Below the veldt
Swartland 2015, Grenache Noir, Leeuwenkuil ($20.00, 13124571)
100% Grenache from old, dry-farmed, bush-trained vines. Yield was limited by reducing the crop to one bunch per shoot. Manually harvested. Alcoholic fermentation on the skins and with indigenous yeasts involved punch-downs and pump-overs. Macerated 20 days on the skins post fermentation. Transferred to 5,000-litre French oak foudres for 14 months for malolactic fermentation and maturation. Reducing sugar: 1.8 g/l. 14% ABV. Screwtop (not cork as per SAQ.com). Quebec agent: Univins.

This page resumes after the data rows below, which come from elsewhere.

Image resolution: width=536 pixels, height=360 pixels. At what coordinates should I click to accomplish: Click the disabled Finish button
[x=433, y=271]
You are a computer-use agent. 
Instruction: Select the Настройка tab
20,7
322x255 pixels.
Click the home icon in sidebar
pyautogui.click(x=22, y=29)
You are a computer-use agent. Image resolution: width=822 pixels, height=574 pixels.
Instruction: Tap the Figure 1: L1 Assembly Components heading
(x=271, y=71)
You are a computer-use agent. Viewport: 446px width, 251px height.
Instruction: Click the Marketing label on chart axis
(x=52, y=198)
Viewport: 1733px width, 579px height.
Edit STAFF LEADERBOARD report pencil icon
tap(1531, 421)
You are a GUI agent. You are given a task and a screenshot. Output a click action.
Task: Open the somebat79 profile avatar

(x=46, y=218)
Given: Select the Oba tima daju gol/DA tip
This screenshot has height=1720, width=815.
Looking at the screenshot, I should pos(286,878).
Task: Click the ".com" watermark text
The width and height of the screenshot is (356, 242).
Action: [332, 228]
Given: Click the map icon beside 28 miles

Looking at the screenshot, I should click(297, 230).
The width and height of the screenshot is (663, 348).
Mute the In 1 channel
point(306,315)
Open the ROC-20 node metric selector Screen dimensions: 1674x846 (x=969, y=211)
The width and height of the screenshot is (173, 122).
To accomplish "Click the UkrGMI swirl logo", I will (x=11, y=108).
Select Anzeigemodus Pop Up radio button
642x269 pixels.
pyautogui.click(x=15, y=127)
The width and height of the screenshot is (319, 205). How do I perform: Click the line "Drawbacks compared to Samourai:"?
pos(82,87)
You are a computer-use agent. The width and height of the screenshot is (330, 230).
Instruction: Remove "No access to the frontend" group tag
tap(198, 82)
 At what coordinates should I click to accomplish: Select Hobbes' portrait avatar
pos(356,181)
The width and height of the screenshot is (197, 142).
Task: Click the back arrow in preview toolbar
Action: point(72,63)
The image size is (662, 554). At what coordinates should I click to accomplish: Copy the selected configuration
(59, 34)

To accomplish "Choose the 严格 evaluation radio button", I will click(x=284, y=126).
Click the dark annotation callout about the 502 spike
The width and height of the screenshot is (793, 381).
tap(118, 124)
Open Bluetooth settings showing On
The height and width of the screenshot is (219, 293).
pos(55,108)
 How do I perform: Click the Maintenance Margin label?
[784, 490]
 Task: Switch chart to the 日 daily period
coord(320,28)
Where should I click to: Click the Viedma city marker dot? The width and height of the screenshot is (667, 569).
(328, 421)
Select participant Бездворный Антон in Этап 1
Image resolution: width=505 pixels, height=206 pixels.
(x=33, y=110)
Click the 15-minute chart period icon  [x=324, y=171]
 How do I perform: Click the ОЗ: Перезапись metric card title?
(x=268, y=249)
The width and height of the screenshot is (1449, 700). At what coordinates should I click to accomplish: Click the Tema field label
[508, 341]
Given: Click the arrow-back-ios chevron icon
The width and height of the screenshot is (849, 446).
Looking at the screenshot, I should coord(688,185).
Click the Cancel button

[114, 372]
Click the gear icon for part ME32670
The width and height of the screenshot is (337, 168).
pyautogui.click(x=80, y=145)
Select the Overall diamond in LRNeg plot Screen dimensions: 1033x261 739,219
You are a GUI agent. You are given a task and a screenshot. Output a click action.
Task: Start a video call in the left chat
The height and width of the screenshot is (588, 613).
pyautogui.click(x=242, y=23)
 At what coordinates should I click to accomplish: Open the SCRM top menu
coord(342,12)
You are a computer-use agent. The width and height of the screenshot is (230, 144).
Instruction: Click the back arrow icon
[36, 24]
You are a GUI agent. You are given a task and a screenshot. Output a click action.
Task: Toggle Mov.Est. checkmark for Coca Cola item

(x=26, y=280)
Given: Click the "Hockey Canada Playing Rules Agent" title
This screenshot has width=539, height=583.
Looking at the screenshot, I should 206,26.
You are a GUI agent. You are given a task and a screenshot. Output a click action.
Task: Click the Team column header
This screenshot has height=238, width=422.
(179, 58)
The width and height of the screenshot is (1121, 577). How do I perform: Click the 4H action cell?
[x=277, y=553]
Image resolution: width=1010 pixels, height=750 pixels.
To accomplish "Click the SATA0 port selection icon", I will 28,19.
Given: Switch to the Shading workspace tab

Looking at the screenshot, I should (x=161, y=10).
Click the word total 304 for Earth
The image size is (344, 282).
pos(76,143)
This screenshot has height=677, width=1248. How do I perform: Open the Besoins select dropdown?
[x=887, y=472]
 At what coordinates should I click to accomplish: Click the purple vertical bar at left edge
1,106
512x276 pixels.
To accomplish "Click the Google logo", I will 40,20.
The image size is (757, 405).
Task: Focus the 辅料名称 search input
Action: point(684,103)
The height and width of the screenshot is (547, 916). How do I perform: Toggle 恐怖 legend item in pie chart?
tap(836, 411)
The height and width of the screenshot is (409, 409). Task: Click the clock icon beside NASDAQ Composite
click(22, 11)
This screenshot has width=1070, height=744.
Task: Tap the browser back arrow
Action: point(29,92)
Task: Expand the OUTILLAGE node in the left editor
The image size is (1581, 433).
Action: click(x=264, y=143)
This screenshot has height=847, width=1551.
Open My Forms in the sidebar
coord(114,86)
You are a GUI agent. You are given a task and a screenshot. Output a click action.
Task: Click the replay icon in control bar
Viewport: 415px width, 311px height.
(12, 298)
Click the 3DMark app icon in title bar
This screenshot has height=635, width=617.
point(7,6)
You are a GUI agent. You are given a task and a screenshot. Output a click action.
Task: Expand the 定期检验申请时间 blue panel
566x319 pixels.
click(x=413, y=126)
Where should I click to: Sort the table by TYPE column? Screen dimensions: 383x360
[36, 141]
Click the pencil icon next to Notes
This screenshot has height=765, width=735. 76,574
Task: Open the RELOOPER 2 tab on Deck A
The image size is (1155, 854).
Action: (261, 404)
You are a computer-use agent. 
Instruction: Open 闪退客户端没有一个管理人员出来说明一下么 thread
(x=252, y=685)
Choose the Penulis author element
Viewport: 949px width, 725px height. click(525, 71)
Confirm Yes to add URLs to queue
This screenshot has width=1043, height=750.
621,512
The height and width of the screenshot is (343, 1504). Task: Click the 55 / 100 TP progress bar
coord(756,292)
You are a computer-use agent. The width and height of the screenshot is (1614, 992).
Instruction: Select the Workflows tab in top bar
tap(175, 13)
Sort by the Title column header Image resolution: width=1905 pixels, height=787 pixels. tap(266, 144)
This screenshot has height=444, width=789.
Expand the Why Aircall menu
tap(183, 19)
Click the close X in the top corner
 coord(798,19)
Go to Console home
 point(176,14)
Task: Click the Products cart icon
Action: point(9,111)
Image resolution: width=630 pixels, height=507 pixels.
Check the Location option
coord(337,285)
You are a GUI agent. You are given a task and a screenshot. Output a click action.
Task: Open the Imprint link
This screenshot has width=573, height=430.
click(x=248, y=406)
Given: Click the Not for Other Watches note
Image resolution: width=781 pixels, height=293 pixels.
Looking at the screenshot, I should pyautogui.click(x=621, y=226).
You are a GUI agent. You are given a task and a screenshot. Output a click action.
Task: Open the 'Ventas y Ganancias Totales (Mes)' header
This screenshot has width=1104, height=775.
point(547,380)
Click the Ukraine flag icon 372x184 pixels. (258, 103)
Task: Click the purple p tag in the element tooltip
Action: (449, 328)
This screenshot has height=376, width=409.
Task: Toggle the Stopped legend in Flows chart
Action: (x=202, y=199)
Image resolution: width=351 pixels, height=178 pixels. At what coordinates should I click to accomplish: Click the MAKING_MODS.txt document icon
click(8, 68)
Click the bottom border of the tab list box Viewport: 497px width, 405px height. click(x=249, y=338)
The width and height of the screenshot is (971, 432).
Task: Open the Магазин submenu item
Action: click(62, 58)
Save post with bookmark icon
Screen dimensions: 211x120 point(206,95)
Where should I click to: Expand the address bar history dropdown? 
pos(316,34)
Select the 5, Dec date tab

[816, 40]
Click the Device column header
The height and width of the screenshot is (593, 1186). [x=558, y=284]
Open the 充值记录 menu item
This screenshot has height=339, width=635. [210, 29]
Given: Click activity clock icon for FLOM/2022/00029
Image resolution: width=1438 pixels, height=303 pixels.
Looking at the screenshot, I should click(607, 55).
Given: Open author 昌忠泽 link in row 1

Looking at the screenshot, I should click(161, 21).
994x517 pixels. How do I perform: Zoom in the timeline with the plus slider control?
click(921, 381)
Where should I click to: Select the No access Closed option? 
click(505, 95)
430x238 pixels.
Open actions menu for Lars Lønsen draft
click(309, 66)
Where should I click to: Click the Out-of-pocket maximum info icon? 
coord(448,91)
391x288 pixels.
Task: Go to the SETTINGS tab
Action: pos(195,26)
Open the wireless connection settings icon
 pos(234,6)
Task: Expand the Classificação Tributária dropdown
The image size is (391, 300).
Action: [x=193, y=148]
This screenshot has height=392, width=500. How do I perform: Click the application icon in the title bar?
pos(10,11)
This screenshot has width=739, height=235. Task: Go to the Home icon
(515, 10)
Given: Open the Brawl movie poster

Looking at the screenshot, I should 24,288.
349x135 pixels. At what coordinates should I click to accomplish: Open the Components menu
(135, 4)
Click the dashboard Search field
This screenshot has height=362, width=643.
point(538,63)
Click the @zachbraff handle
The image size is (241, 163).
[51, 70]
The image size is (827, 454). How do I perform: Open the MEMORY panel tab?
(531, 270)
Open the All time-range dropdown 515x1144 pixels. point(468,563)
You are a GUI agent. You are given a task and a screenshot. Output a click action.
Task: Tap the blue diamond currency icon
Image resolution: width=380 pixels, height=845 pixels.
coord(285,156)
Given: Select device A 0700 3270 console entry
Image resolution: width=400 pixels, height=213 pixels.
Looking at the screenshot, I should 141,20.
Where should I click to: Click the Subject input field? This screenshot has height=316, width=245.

Likeable nose of red and black raspberry (fresh and jam) dusted with black pepper. Medium-bodied (alcohol notwithstanding). Full of ripe but not heavy fruit. Soft-glow acidity and supple tannins provide just enough structure. Finishes clean and on a peppery note. Not as deep, savoury or flaring as some Rhone Grenaches but not devoid of Grenache character either. A fruit-forward crowd pleaser. I bought this bottle by mistake, thinking it was the same producer’s Cinsault, which I wanted to try with Lattucca‘s most excellent Texas-style barbecue beef brisket and ribs. While the wine was OK with the ‘cue, it’d make a better pairing with less substantial fare, like charcuterie or the winery’s suggestion of venison carpaccio. (Buy again? Maybe.)